Exercise description: Reproduce every row below word for word, keeping each line in its original order.

━━━ Records for processing

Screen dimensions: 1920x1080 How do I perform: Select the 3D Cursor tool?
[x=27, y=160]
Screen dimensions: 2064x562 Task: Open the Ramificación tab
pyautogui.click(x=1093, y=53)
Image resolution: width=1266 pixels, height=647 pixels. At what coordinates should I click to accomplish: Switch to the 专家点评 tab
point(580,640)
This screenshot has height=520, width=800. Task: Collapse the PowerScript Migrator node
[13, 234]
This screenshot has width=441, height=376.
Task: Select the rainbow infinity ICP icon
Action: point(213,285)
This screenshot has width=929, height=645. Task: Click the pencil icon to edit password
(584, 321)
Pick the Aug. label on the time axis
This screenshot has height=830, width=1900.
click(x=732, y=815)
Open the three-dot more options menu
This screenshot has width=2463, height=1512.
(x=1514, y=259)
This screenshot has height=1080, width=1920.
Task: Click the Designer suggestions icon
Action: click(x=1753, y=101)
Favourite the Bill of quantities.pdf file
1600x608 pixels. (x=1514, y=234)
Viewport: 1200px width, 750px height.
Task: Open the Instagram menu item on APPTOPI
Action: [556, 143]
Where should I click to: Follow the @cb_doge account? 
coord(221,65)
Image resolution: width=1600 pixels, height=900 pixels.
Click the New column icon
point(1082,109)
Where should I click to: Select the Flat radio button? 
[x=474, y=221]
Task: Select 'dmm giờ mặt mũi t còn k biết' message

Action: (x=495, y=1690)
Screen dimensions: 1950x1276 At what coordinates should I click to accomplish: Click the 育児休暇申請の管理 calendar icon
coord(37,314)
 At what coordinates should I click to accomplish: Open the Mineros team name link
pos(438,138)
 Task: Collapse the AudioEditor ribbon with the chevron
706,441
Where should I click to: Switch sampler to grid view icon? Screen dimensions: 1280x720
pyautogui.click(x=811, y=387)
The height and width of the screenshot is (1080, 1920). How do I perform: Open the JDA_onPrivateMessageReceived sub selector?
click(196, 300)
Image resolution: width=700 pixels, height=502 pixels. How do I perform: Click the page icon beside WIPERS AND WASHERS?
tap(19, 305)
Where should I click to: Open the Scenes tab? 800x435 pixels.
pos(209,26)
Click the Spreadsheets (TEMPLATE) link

━━━━━━

Exercise answer:
Screen dimensions: 1920x1080 How do I perform: Select the 3D Cursor tool?
[x=27, y=160]
Screen dimensions: 2064x562 Task: Open the Ramificación tab
pyautogui.click(x=1093, y=53)
Image resolution: width=1266 pixels, height=647 pixels. At what coordinates should I click to accomplish: Switch to the 专家点评 tab
point(580,640)
This screenshot has height=520, width=800. Task: Collapse the PowerScript Migrator node
[13, 234]
This screenshot has width=441, height=376.
Task: Select the rainbow infinity ICP icon
Action: point(213,285)
This screenshot has width=929, height=645. Task: Click the pencil icon to edit password
(584, 321)
Pick the Aug. label on the time axis
This screenshot has height=830, width=1900.
click(x=732, y=815)
Open the three-dot more options menu
This screenshot has width=2463, height=1512.
(x=1514, y=259)
This screenshot has height=1080, width=1920.
Task: Click the Designer suggestions icon
Action: click(x=1753, y=101)
Favourite the Bill of quantities.pdf file
1600x608 pixels. (x=1514, y=234)
Viewport: 1200px width, 750px height.
Task: Open the Instagram menu item on APPTOPI
Action: [556, 143]
Where should I click to: Follow the @cb_doge account? 
coord(221,65)
Image resolution: width=1600 pixels, height=900 pixels.
Click the New column icon
point(1082,109)
Where should I click to: Select the Flat radio button? 
[x=474, y=221]
Task: Select 'dmm giờ mặt mũi t còn k biết' message

Action: (x=495, y=1690)
Screen dimensions: 1950x1276 At what coordinates should I click to accomplish: Click the 育児休暇申請の管理 calendar icon
coord(37,314)
 At what coordinates should I click to accomplish: Open the Mineros team name link
pos(438,138)
 Task: Collapse the AudioEditor ribbon with the chevron
706,441
Where should I click to: Switch sampler to grid view icon? Screen dimensions: 1280x720
pyautogui.click(x=811, y=387)
The height and width of the screenshot is (1080, 1920). How do I perform: Open the JDA_onPrivateMessageReceived sub selector?
click(196, 300)
Image resolution: width=700 pixels, height=502 pixels. How do I perform: Click the page icon beside WIPERS AND WASHERS?
tap(19, 305)
Where should I click to: Open the Scenes tab? 800x435 pixels.
pos(209,26)
Click the Spreadsheets (TEMPLATE) link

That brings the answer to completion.